» Stored records:
════

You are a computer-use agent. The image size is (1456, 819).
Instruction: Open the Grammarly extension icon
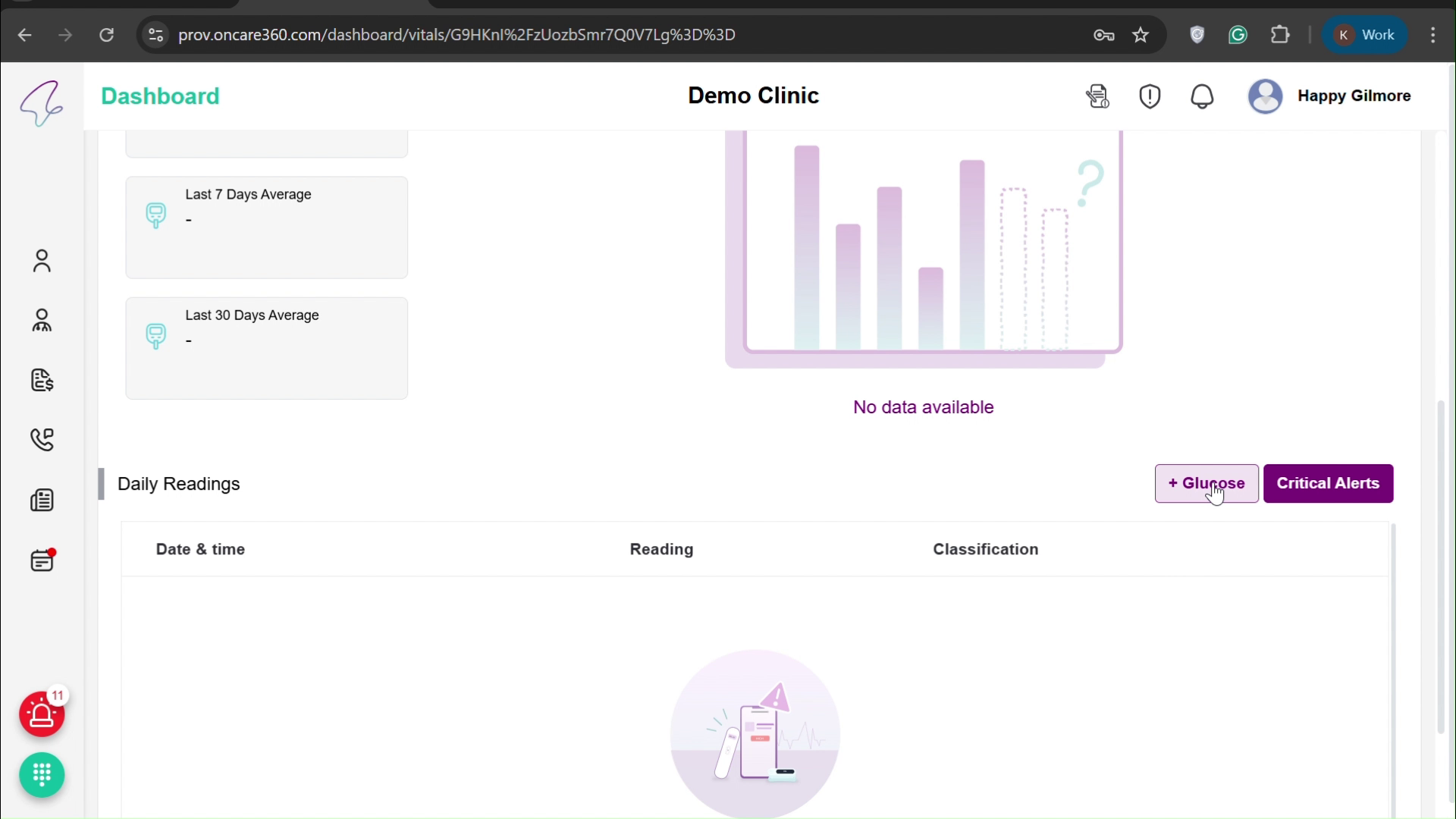(1239, 35)
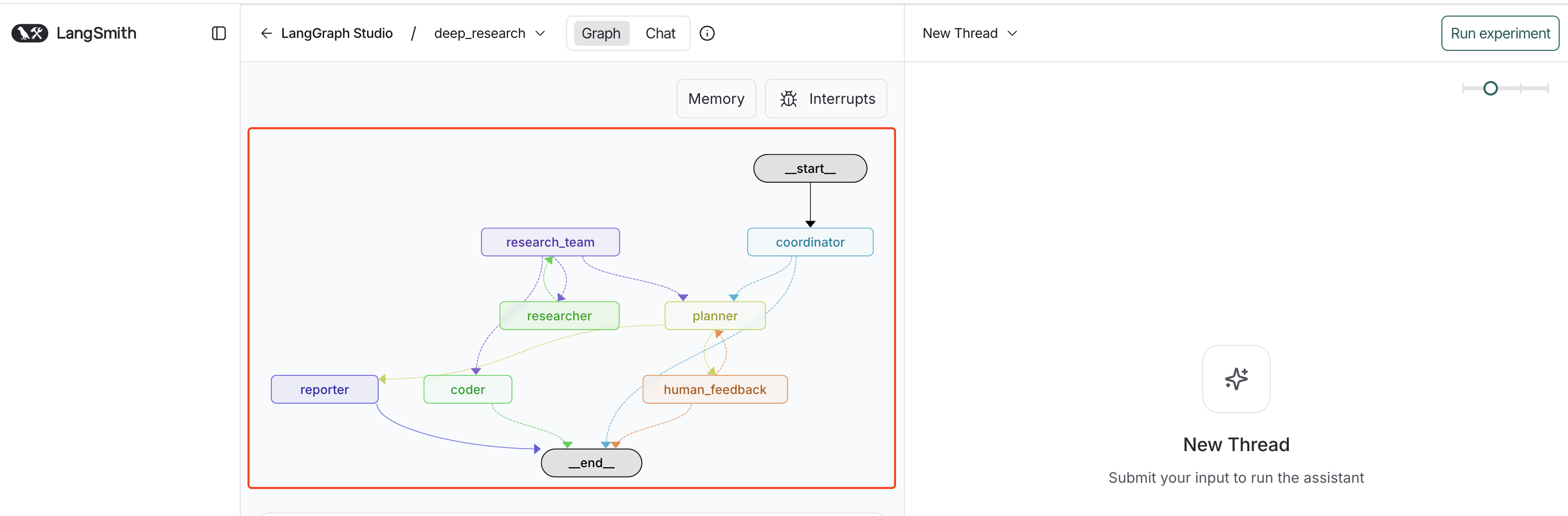Screen dimensions: 1568x516
Task: Click the New Thread heading text
Action: (1235, 444)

════

» About this task: Once the line containing "Instruction: Open the" is located, write out exactly that line and each one after it to the end of the records above, excluding pictures and nothing else.

» Result of this exercise:
Instruction: Open the Grammarly extension icon
(1239, 35)
Screen dimensions: 1568x516
Task: Click the New Thread heading text
Action: (1235, 444)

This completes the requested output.